Records from a data source:
"""

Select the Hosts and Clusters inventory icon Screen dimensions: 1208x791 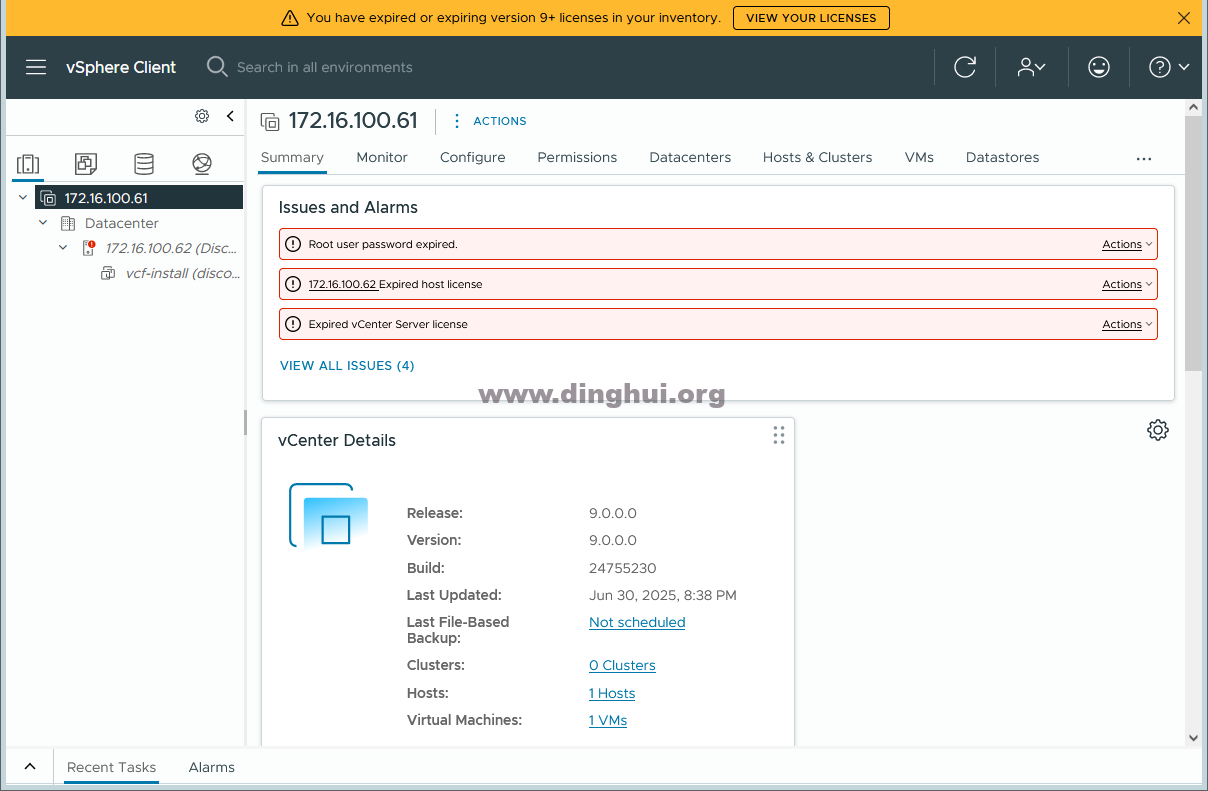(28, 164)
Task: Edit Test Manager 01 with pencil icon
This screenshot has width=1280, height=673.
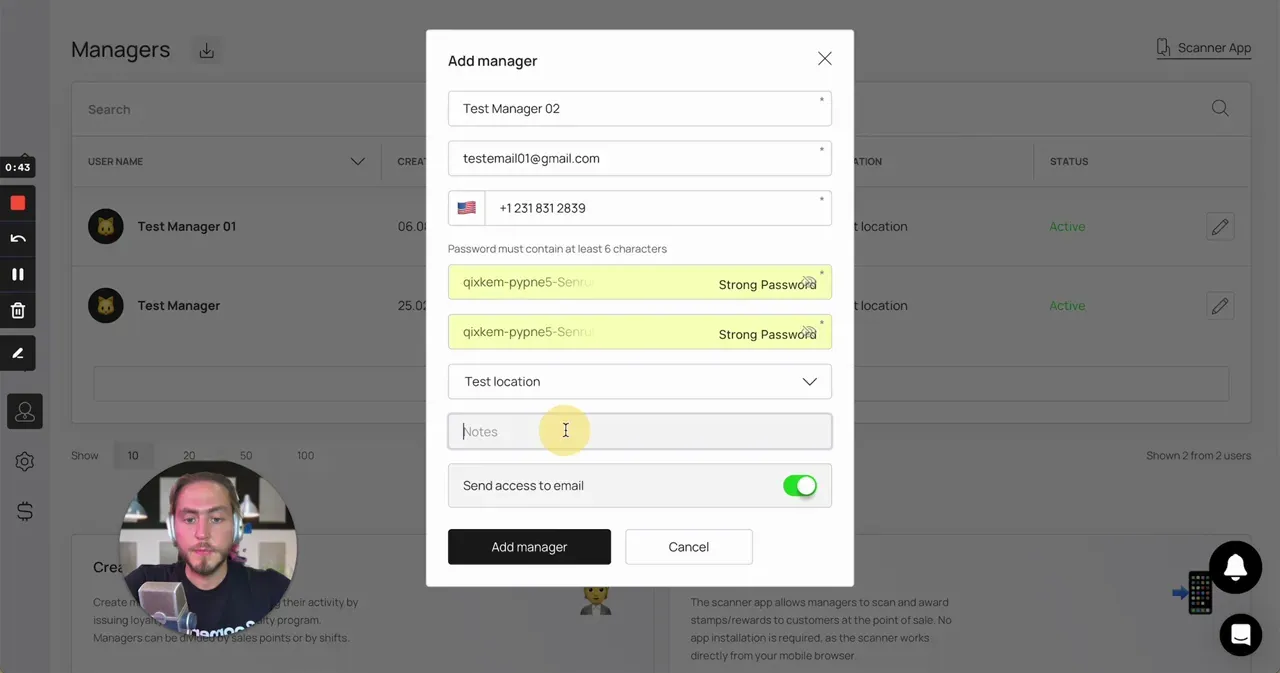Action: [x=1220, y=226]
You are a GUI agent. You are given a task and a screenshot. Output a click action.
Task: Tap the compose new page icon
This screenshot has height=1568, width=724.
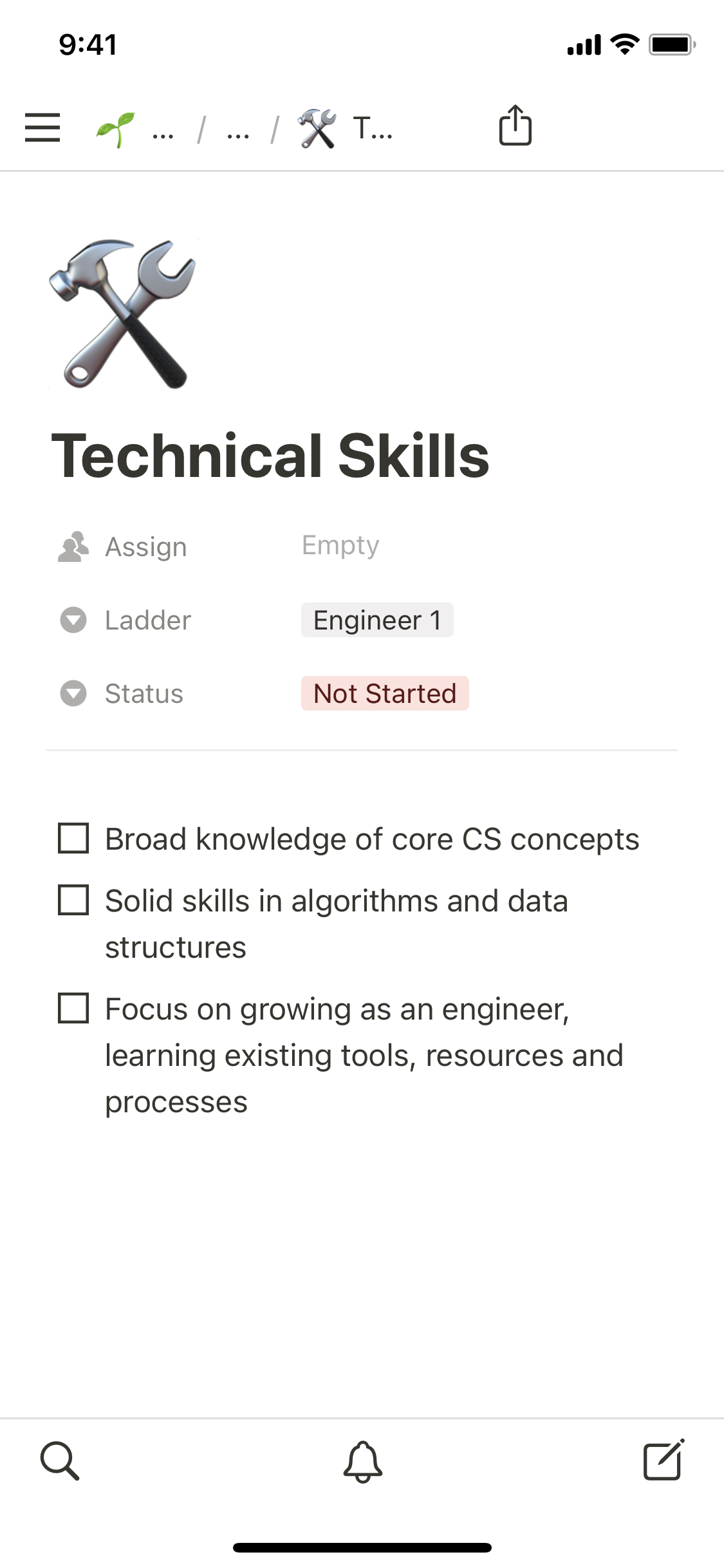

"""

__WORK REQUEST__
Set down word for word every line from the line containing "You are a GUI" through the last line of the entries, and nothing more; no pictures.

__YOUR RESPONSE__
You are a GUI agent. You are given a task and a screenshot. Output a click action.
Task: Tap the compose new page icon
This screenshot has height=1568, width=724.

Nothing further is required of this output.